Why async processing is required: A 2-hour video generates 1,200 clip embeddings (2 hours ÷ 6 seconds per clip). This takes time. Async processing lets users upload multiple videos simultaneously without blocking the UI while embeddings are generated in the background.


1.2 - Background Job Queue and Completion Polling

The system maintains an in-memory queue of pending embedding jobs and polls Bedrock for completion:

Source: backend/app/utils/video_helpers.py (Line 104)

while True:
        job = bedrock_queue.get()
        task_id = job["task_id"]
        s3_uri = job["s3_uri"]
        output_uri = job["output_uri"]
        filename = job["filename"]
        meta = job["meta"]
        log.info("[QUEUE] Processing Bedrock start for %s (%s)", filename, task_id)
        success = False
        for attempt in range(1, max_retries + 1):
            try:
                result = start_video_embedding(s3_uri, output_uri)
                arn = result.get("invocation_arn", "")
                log.info("[QUEUE] Bedrock started for task_id=%s", task_id)
                video_tasks[task_id]["status"] = "indexing"
                video_tasks[task_id]["invocation_arn"] = arn
                video_tasks[task_id]["output_s3_uri"] = output_uri
                for rec in vs_index():
                    if rec.get("id") == task_id:
                        rec.setdefault("metadata", {})["status"] = "indexing"
                        break
                vs_save()
                with bedrock_poller_lock:
                    bedrock_poller_jobs.append({
                        "task_id": task_id,
                        "invocation_arn": arn,
                        "output_s3_uri": output_uri,
                        "started_at": time.monotonic(),
                    })
                success = True
                break

What this accomplishes: The queue processor updates task status from "pending" to "indexing," stores the Bedrock invocation ARN for tracking, and hands off to a separate polling thread. That poller checks job completion every 30 seconds, loads finished embeddings from S3, and marks videos as "ready" when processing completes.

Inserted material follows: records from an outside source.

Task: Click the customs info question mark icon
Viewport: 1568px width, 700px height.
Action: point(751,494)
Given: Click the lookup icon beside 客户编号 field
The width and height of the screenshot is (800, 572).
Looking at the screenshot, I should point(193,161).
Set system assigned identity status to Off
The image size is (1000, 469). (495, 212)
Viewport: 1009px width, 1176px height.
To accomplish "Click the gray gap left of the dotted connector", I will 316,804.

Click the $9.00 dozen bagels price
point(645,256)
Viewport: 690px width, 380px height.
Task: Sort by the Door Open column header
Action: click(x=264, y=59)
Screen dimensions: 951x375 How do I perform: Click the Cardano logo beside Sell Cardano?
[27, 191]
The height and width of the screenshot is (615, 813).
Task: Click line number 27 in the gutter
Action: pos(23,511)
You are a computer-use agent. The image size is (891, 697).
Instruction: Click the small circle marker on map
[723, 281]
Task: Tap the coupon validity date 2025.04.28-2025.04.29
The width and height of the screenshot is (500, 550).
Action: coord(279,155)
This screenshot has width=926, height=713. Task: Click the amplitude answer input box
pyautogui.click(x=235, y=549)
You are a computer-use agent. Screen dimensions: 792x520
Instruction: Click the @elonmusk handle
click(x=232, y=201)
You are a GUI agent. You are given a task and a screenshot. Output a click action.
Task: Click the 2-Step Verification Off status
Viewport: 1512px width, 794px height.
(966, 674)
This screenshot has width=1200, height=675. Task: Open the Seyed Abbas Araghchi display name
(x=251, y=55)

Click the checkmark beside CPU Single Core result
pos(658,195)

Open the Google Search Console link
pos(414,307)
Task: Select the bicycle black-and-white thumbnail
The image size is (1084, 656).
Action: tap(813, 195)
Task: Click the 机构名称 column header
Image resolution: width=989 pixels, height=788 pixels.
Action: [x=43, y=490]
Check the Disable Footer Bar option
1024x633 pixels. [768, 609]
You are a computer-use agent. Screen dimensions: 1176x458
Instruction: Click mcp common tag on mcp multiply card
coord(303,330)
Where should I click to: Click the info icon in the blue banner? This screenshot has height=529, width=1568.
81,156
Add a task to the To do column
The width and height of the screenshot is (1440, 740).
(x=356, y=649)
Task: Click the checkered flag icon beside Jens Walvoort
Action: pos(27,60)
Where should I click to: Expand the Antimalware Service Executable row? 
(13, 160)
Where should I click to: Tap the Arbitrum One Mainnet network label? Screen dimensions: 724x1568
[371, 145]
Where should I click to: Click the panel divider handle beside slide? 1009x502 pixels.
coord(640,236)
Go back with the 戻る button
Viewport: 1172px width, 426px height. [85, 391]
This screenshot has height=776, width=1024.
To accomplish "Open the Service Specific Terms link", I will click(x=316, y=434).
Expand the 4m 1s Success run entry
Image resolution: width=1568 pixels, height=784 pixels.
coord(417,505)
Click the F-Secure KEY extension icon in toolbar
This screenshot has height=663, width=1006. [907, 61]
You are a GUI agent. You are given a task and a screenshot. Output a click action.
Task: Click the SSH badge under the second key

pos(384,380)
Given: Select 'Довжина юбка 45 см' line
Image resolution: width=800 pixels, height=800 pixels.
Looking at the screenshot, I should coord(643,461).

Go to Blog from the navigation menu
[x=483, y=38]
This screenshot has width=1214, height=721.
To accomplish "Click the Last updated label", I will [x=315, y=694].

Why retry logic matters: Bedrock has rate limits. The retry mechanism with exponential backoff ensures jobs eventually succeed even during high-volume uploads, preventing silent failures that would leave videos in permanent "pending" state.

Design pattern: Videos and entities share the same vector index, differentiated by type metadata. Documents use a separate chunk-based index. This gives unified video+entity search while keeping document retrieval independent.


1.3 - Document Ingestion with Semantic Chunking

Documents require different processing than video. PDFs are extracted, split into semantic chunks (by section when possible), embedded via NeMo, and stored as searchable records:

Source: backend/app/services/nemo_retriever.py (Line 688)

def ingest_document(file_path: str, doc_id: str, filename: str) -> dict:
    extra: dict = {}
    try:
        pdf_info = store_pdf_document(file_path, doc_id)
        extra.update(pdf_info)
    except Exception as exc:
        log.warning("Could not persist PDF for %s (%s)", doc_id, type(exc).__name__)
    ext = os.path.splitext(file_path)[1].lower()
    chunks: list[str] = []
    sections: list[str] = []
    if ext == ".pdf":
        try:
            pairs = split_into_semantic_chunks(file_path)
            sections = [s for s, _ in pairs]
            chunks = [t for _, t in pairs]
            log.info("Smart PDF chunking produced %d chunks for doc %s", len(chunks), doc_id)
        except Exception as exc:
            log.warning("Smart PDF extraction failed for doc %s, falling back to NeMo (%s)", doc_id, type(exc).__name__)
    if not chunks:
        chunks = extract_document(file_path)
    if not chunks:
        log.warning("No content extracted for doc %s", doc_id)
        return {"doc_id": doc_id, "chunks": 0, "status": "empty"}
    embeddings = embed_texts(chunks)
    add_chunks(
        doc_id, filename, chunks, embeddings,
        sections=sections or None,
        extra_metadata=extra or None,
    )
    return {"doc_id": doc_id, "chunks": len(chunks), "status": "ready"}

Smart chunking strategy: The system attempts section-based splitting first (preserving document structure), then falls back to paragraph-based chunking if structure detection fails. This matters for legal documents where section headers ("Incident Timeline," "Witness Statements") provide important retrieval context.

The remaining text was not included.